Elmworth is a hamlet in northern Alberta, Canada within the County of Grande Prairie No. 1. It is located on Highway 722 north of the Wapiti River and east of the British Columbia border. It has an elevation of 715 m. The Elmworth natural gas field stretches west and south of the hamlet.

The hamlet is located in census division No. 19 and in the federal riding of Peace River. The hamlet of Elmworth formed around Elmworth School District 3791, established in March 1919 and named after Elmworth, New Brunswick, home of settler Franklin Brewer. Classes began in a borrowed log cabin until the school could be built on the SE quarter of section 16, township 70, range 11, west of the 6th meridian. On 1 December 1920 a post office was opened in the Brewer home, and in 1927, the Brewers decided to add a country store to their services. They built a new home, store and post office across from the school on the NW quarter of section 9. The store also contained the government telephone. These two buildings formed the nucleus of the hamlet of Elmworth until the Elmworth Hall was added in 1947, a Community Church in 1948, and the Elmworth Cemetery soon after.

== Climate ==

Climate data for Elmworth, Alberta
| Month | Jan | Feb | Mar | Apr | May | Jun | Jul | Aug | Sep | Oct | Nov | Dec | Year |
| Record high °C (°F) | 16.5 (61.7) | 19.0 (66.2) | 17.0 (62.6) | 29.4 (84.9) | 32.0 (89.6) | 33.0 (91.4) | 35.5 (95.9) | 37.5 (99.5) | 32.5 (90.5) | 26.5 (79.7) | 19.4 (66.9) | 14.0 (57.2) | 37.5 (99.5) |
| Mean daily maximum °C (°F) | −5.7 (21.7) | −2.3 (27.9) | 2.1 (35.8) | 10.3 (50.5) | 16.8 (62.2) | 20.7 (69.3) | 22.7 (72.9) | 21.8 (71.2) | 16.6 (61.9) | 9.3 (48.7) | −0.4 (31.3) | −3.8 (25.2) | 9.0 (48.2) |
| Daily mean °C (°F) | −11.6 (11.1) | −8.7 (16.3) | −4.1 (24.6) | 3.5 (38.3) | 9.4 (48.9) | 13.4 (56.1) | 15.5 (59.9) | 14.3 (57.7) | 9.5 (49.1) | 3.2 (37.8) | −5.5 (22.1) | −9.3 (15.3) | 2.5 (36.5) |
| Mean daily minimum °C (°F) | −17.5 (0.5) | −15.1 (4.8) | −10.4 (13.3) | −3.4 (25.9) | 1.9 (35.4) | 6.2 (43.2) | 8.2 (46.8) | 6.8 (44.2) | 2.3 (36.1) | −3.0 (26.6) | −10.7 (12.7) | −14.8 (5.4) | −4.1 (24.6) |
| Record low °C (°F) | −56.7 (−70.1) | −53.3 (−64.0) | −41.7 (−43.1) | −28.0 (−18.4) | −15.0 (5.0) | −2.0 (28.4) | −3.0 (26.6) | −4.5 (23.9) | −9.0 (15.8) | −32.0 (−25.6) | −40.0 (−40.0) | −44.4 (−47.9) | −56.7 (−70.1) |
| Average precipitation mm (inches) | 22.4 (0.88) | 16.8 (0.66) | 18.1 (0.71) | 16.6 (0.65) | 44.4 (1.75) | 74.4 (2.93) | 81.1 (3.19) | 62.8 (2.47) | 45.9 (1.81) | 30.0 (1.18) | 21.8 (0.86) | 18.8 (0.74) | 453.0 (17.83) |
| Average rainfall mm (inches) | 0.1 (0.00) | 0.1 (0.00) | 0.5 (0.02) | 9.0 (0.35) | 40.7 (1.60) | 74.4 (2.93) | 81.1 (3.19) | 62.6 (2.46) | 45.1 (1.78) | 17.9 (0.70) | 1.8 (0.07) | 0.4 (0.02) | 333.7 (13.14) |
| Average snowfall cm (inches) | 22.4 (8.8) | 16.7 (6.6) | 17.6 (6.9) | 7.6 (3.0) | 3.7 (1.5) | 0.0 (0.0) | 0.0 (0.0) | 0.2 (0.1) | 0.8 (0.3) | 12.1 (4.8) | 19.9 (7.8) | 18.4 (7.2) | 119.3 (47.0) |
Source: Environment Canada

== Demographics ==
Elmworth recorded a population of 8 in the 1981 Census of Population conducted by Statistics Canada.

Dataset entries
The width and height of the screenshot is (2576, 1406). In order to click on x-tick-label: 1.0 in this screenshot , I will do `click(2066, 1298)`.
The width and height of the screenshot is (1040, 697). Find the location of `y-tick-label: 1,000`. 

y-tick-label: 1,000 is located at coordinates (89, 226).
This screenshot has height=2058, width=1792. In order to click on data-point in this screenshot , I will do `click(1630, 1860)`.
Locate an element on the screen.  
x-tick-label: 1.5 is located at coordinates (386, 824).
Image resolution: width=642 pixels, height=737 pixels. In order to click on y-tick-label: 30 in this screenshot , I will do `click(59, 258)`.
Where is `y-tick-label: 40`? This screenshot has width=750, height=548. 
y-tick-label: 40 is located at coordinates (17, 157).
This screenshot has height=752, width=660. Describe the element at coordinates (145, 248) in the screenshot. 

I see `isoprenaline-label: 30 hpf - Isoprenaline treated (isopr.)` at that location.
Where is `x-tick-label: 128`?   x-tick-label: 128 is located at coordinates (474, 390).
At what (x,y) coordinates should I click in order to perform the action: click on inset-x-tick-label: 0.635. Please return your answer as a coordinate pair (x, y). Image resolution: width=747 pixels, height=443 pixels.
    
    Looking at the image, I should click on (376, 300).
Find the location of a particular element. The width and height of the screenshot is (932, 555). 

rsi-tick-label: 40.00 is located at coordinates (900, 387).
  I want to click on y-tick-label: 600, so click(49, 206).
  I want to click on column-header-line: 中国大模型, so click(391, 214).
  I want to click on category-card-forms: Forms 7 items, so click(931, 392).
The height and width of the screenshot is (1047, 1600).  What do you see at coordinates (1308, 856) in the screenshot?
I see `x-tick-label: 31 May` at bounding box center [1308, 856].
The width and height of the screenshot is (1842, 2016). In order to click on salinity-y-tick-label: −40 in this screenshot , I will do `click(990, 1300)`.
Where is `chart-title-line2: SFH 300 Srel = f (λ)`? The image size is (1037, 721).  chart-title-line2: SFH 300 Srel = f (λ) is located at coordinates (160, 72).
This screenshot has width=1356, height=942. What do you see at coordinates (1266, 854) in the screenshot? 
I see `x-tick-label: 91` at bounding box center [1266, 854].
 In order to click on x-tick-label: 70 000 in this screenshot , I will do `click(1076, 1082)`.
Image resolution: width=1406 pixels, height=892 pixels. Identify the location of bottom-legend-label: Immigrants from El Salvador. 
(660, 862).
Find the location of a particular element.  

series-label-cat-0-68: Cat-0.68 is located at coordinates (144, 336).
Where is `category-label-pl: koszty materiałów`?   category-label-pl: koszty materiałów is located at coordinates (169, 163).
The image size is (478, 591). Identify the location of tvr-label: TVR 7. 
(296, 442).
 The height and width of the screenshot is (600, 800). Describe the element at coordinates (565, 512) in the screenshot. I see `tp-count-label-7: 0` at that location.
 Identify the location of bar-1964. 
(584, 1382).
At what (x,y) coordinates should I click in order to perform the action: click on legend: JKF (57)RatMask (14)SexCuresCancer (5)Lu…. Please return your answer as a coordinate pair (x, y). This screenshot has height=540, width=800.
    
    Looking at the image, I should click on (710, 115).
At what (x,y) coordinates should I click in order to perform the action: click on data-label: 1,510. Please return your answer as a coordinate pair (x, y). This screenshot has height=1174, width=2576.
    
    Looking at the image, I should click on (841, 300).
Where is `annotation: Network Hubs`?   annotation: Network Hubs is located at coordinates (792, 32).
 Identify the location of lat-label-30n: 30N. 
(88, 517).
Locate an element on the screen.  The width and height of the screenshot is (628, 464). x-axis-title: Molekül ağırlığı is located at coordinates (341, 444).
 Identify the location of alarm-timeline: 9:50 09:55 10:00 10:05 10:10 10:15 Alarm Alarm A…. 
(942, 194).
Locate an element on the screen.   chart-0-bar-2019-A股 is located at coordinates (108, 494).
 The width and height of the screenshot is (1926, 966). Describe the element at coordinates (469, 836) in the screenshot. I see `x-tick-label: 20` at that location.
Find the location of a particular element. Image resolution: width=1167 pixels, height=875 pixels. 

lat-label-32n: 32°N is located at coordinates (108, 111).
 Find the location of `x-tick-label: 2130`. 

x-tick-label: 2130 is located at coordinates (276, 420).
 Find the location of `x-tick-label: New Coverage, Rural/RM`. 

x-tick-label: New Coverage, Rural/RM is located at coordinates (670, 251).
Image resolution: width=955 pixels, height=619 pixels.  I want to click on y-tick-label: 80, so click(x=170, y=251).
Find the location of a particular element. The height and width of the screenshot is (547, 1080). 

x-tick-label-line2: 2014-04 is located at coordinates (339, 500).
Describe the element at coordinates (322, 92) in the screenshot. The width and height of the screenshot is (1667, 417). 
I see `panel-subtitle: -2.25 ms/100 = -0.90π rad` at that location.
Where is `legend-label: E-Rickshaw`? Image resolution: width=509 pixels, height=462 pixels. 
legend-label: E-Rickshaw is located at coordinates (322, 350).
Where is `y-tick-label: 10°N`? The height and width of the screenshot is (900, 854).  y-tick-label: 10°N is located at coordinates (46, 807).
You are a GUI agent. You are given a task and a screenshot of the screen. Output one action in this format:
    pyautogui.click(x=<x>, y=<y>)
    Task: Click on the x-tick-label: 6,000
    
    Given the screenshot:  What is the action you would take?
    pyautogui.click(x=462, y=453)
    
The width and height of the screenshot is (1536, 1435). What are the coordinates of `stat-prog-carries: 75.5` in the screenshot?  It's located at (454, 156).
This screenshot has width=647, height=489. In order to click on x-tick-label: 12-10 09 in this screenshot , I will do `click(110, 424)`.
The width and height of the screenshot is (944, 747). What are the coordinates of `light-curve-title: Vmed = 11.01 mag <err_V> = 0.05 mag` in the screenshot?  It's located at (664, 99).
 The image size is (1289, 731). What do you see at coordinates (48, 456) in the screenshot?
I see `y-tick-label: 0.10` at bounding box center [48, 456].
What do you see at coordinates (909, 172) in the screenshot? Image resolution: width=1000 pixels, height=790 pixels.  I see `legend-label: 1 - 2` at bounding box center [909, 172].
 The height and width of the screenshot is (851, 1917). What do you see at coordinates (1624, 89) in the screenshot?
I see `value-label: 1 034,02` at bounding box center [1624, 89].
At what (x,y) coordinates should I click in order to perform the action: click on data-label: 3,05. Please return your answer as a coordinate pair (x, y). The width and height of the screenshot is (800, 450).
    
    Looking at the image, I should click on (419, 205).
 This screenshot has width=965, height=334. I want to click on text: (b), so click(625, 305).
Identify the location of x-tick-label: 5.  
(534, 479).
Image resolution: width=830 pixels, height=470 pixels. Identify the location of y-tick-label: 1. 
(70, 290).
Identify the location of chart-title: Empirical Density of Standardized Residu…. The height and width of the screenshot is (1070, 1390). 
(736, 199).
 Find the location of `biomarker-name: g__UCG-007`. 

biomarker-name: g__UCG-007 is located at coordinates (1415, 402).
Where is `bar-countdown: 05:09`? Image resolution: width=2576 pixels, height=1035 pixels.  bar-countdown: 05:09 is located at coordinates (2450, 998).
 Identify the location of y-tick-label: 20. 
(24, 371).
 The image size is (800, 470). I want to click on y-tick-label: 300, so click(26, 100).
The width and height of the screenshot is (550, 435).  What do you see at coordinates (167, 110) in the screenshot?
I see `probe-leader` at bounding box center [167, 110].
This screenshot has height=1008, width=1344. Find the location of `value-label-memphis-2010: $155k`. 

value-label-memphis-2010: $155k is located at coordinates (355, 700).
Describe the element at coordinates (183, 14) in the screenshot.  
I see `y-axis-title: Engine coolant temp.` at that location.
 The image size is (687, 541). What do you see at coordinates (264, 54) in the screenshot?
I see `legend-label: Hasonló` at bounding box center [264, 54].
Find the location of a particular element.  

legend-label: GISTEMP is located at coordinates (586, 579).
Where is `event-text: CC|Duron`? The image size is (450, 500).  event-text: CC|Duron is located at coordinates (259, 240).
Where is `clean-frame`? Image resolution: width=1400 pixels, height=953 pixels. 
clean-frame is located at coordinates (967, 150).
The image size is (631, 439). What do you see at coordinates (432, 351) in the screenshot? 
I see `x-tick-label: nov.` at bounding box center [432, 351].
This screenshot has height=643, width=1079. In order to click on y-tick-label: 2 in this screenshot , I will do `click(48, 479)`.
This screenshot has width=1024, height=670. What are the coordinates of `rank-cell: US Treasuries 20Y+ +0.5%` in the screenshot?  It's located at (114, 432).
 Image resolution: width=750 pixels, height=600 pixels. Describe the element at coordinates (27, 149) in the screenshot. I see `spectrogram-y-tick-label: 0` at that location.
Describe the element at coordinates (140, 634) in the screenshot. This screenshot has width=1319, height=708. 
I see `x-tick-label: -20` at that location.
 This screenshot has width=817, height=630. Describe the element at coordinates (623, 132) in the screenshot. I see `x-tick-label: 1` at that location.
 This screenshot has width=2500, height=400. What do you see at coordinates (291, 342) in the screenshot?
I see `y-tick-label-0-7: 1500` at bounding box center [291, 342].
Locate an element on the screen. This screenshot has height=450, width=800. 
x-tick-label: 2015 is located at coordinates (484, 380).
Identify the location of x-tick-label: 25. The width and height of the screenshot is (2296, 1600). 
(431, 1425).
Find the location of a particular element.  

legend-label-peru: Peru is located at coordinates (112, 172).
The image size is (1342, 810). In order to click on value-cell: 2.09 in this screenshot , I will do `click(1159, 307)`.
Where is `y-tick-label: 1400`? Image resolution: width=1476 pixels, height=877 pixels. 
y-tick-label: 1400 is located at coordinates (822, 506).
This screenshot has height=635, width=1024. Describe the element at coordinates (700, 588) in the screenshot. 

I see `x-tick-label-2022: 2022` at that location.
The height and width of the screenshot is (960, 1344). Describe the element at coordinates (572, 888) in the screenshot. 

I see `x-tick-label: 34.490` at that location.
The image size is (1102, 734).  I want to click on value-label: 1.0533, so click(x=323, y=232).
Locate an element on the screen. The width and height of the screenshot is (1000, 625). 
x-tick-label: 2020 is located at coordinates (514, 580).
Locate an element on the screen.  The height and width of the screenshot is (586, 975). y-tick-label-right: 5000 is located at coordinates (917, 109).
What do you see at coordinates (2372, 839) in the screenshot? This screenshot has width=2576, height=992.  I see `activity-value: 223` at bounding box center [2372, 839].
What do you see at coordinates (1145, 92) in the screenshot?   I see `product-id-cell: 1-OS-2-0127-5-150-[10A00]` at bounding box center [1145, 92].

Problems to solve
1. Retype part of the Elmworth text word for word. Begin at the words "Elmworth is a" and stop after "of the hamlet.".
2. Pick up the text about the hamlet of Elmworth right after its last sentence and keep writing it.
The records are separate from the text about Elmworth.

Results for each task
1.
Elmworth is a hamlet in northern Alberta, Canada within the County of Grande Prairie No. 1. It is located on Highway 722 north of the Wapiti River and east of the British Columbia border. It has an elevation of 715 m. The Elmworth natural gas field stretches west and south of the hamlet.

2.
== Amenities ==
The hamlet is served by a school, the Elmworth School, administered by the Peace Wapiti School Division. The K-9 school has about 80 students.

A curling club was established in the community in 1963 and is still operational, offering two ice sheets and a yearly bonspiel. A rural store serves the hamlet and nearby settlements and farms. A church serving different denominations is now closed.

The Elmworth gas plant is operated by ConocoPhillips Canada immediately south of the settlement. It was opened in 1979 by Canadian Hunter Exploration.